Fil Loves dd to pieces, which is great and I know she is lucky to have a doting grandfather. However, he is doing something that makes me feel really uncomfortable. He has always Been very over the top with her, too excited and in her face when she was a tiny baby (examples: repeatedly shouting her name in her face, clapping loudly at her, constantly trying to get her to look at him, not letting any of the other family members hold 'his' baby etc etc). Its got much better as she got older as that level of excitement comes into its own with a toddler I think. Dd now quite enjoys time with him as he plays with her constantly. When she was younger dp and I did have to tell him to calm it down quite a lot as she would become upset and he didn't seem to understand that he was the cause.

There is just the issue of kisses. I just posted this on another thread and realised how much it is bugging me and could do with some advice.
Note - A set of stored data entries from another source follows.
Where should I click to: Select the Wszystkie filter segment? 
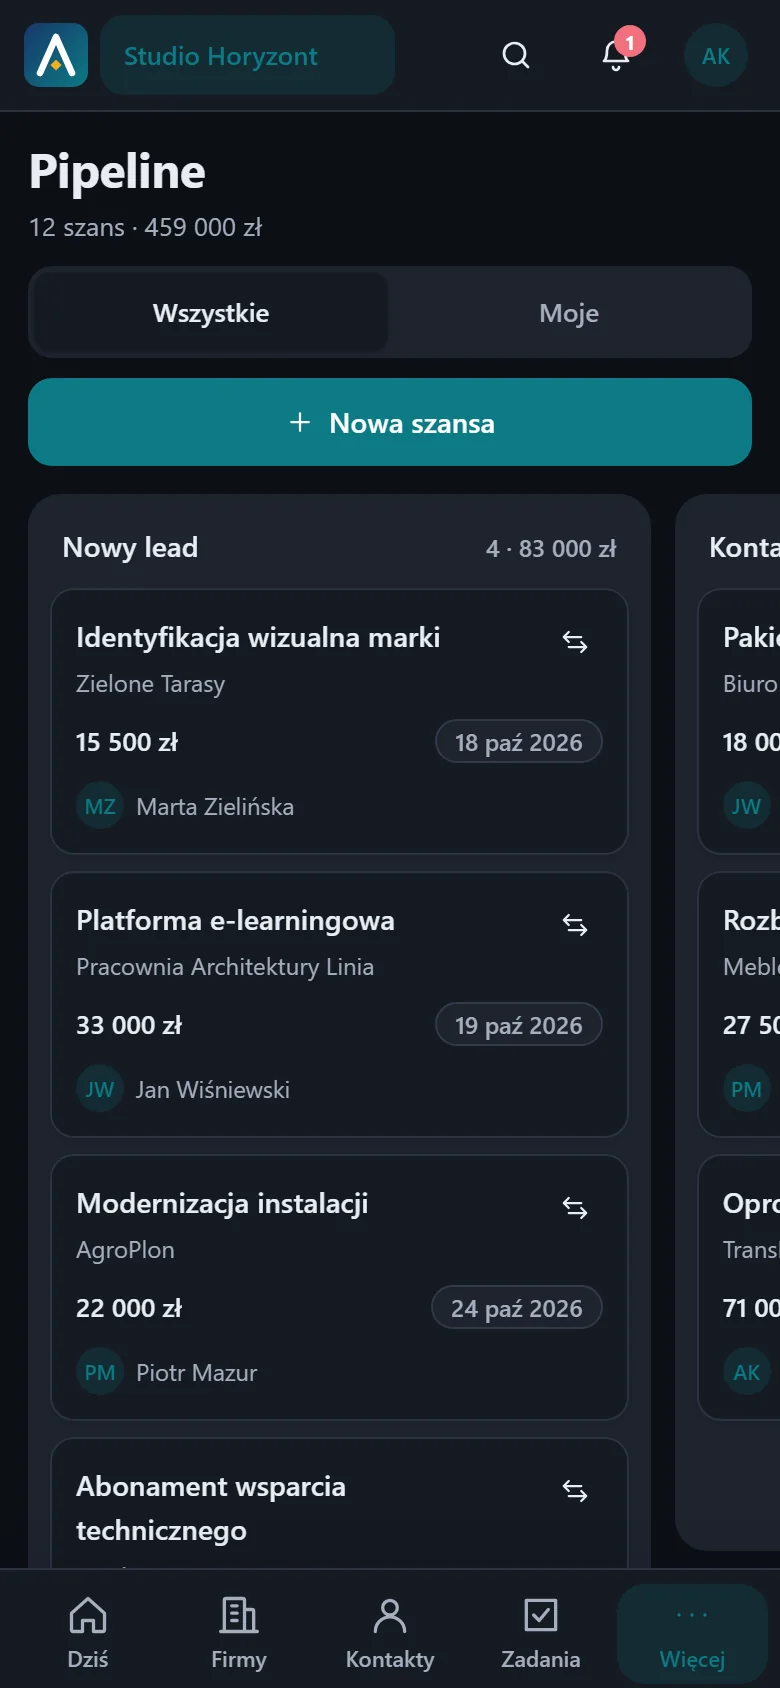pos(211,313)
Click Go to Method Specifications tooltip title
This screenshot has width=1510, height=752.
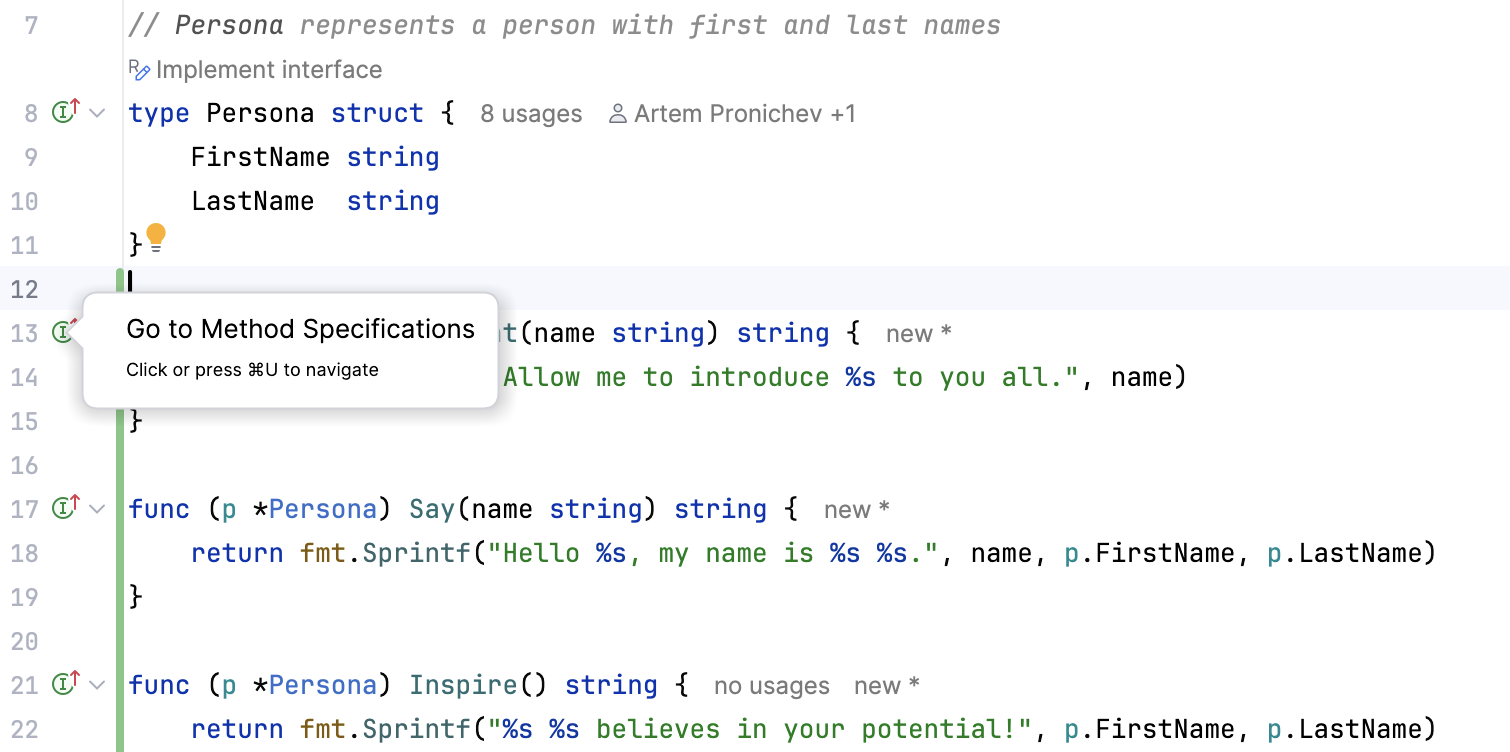[300, 329]
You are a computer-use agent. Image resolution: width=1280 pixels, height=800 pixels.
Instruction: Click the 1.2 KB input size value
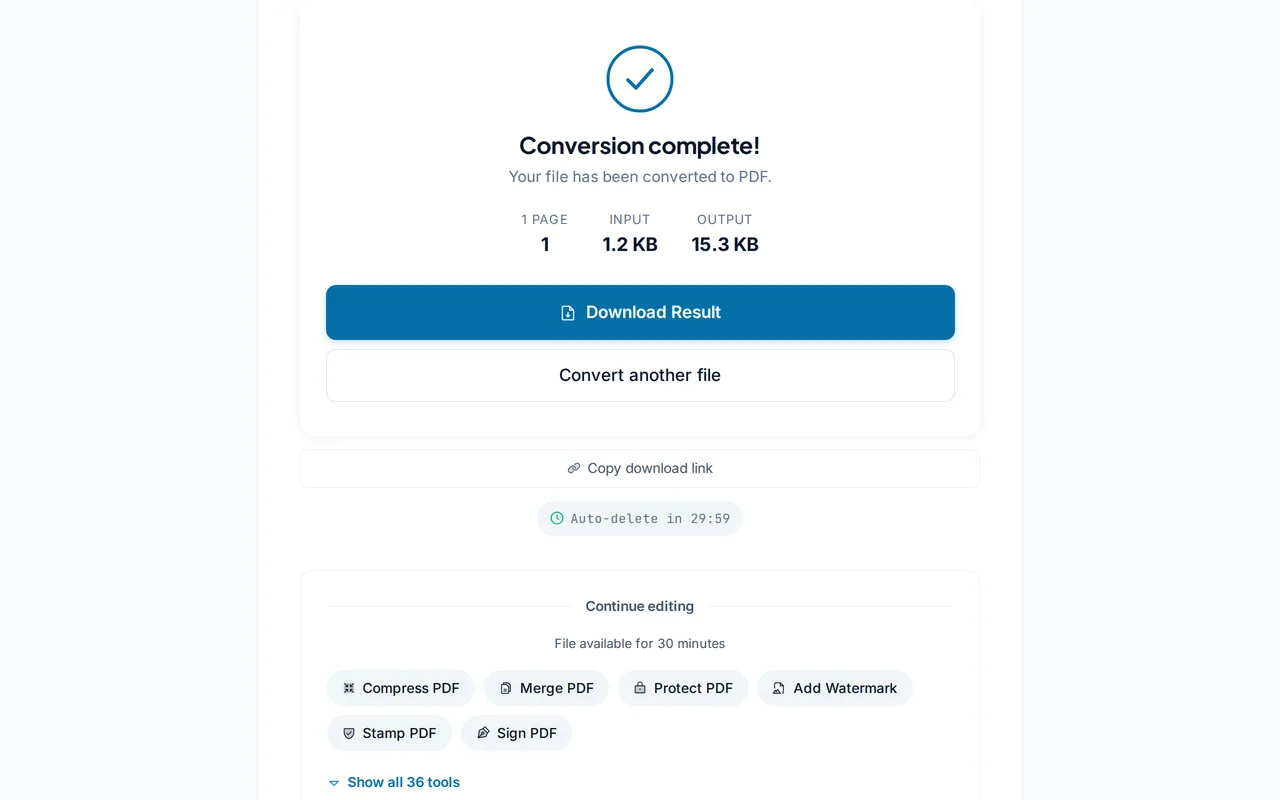[630, 244]
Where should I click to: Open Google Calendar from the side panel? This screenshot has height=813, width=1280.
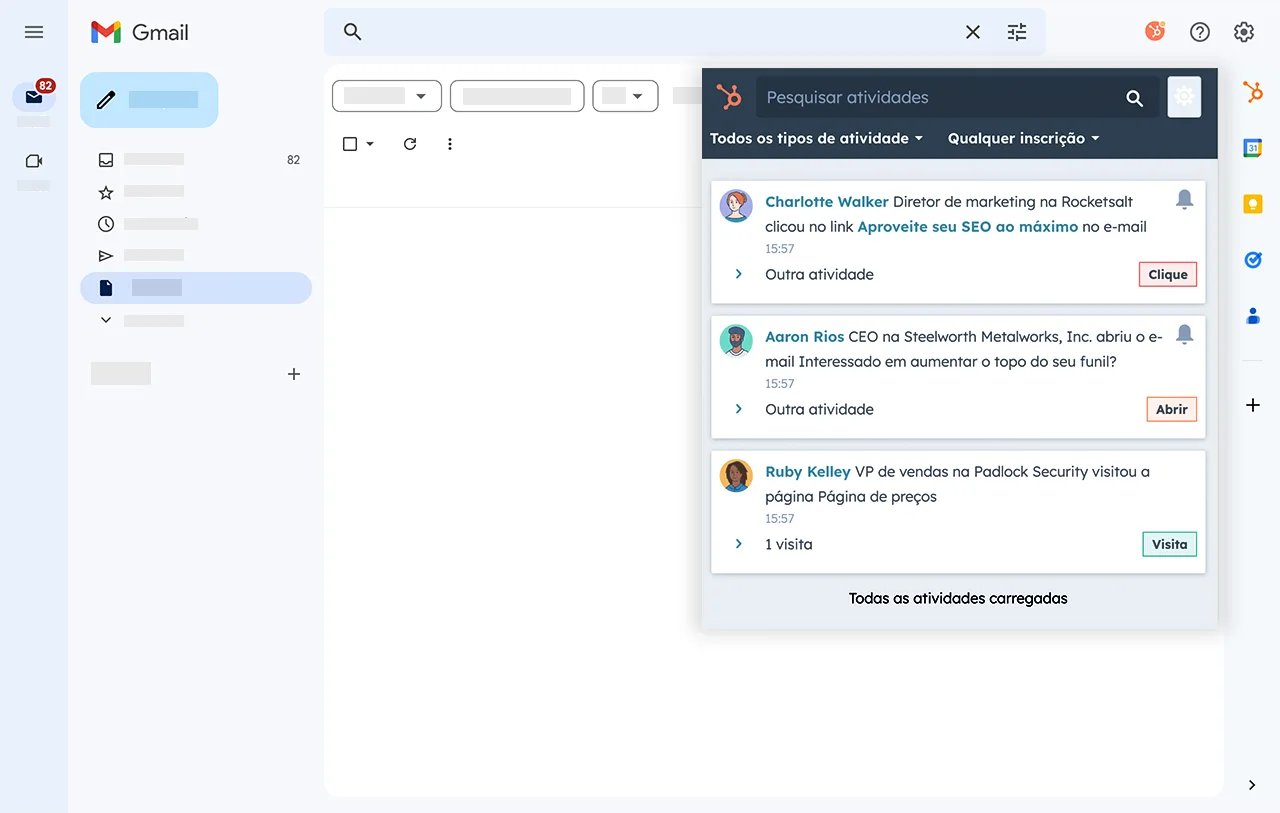pyautogui.click(x=1253, y=147)
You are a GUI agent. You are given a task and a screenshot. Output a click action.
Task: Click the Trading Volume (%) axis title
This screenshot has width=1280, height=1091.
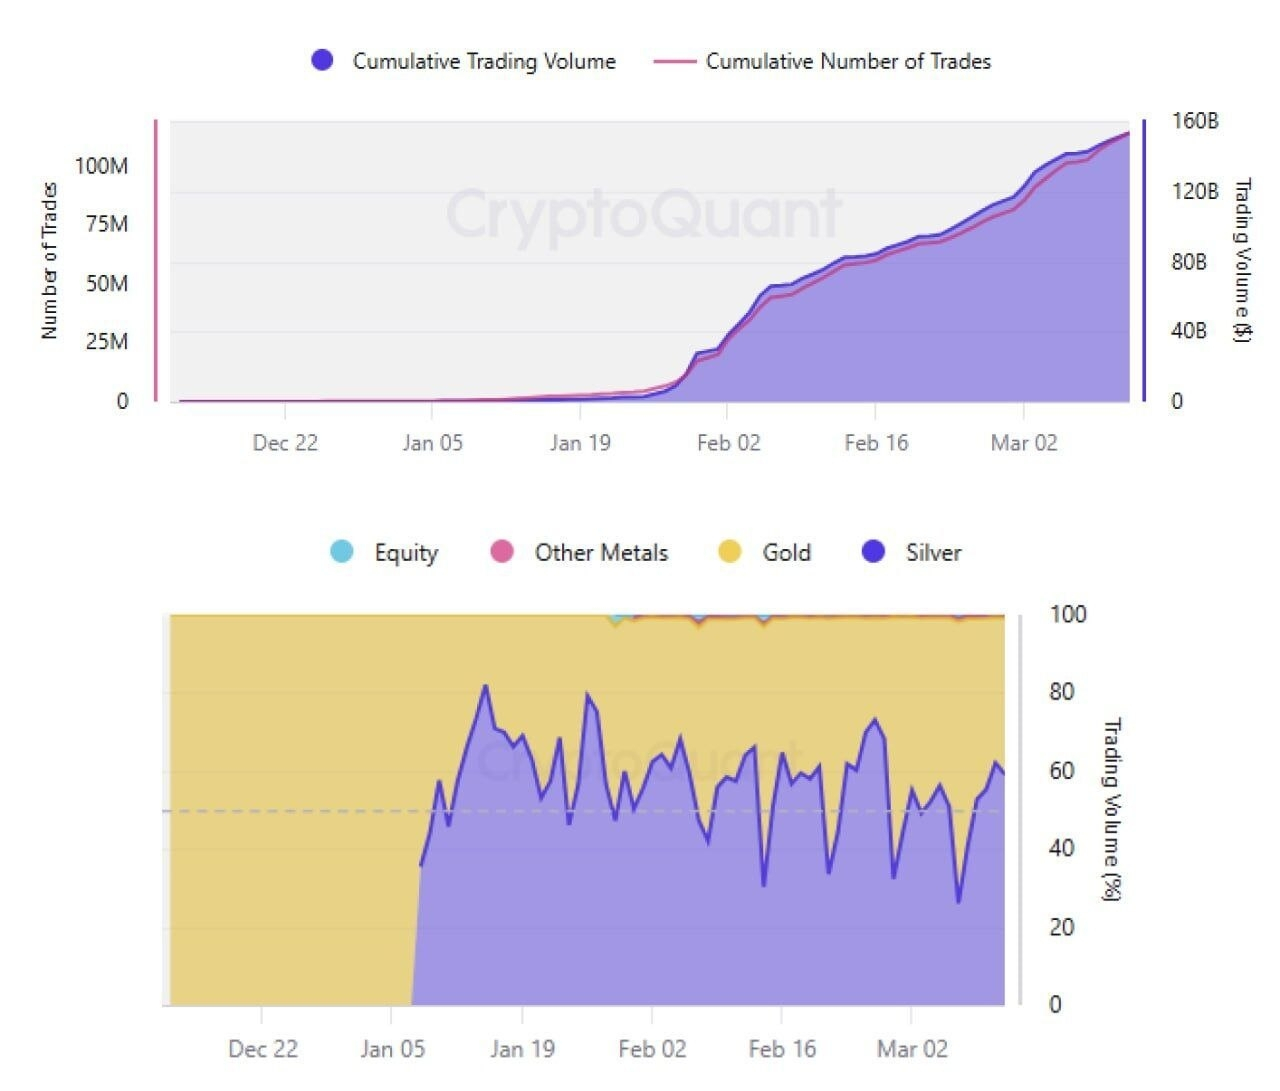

Fil insists on kisses when we arrive and when we leave, whether dd wants them or not. he will not allow her to refuse one and will grab her and kiss her repeatedly on the lips. It makes dd really uncomfortable and she very obviously doesn't like it As she tries to get away and says no. He ignores her response and does it anyway, every time.

He also often will offer her something, such as food, but will only give it to her when she gives him a kiss and repeatedly says please. I don't like this at all, something about it makes me feel really uncomfortable. Its like she has to kiss him and beg before she is allowed the thing he just offered to her. Horrible.

He loves her, and means well, and I don't want to hurt his feelings but it needs to stop. How would you go about this diplomatically? I want dd to know that she has autonomy over her own body, and this is giving the opposite message.

Any help is much appreciated. Thank you.

flanjabelle Tue 21-Jul-15 10:13:48

Sorry my aibu is am I right to feel like this? Or should I just suck it up because he really loves her?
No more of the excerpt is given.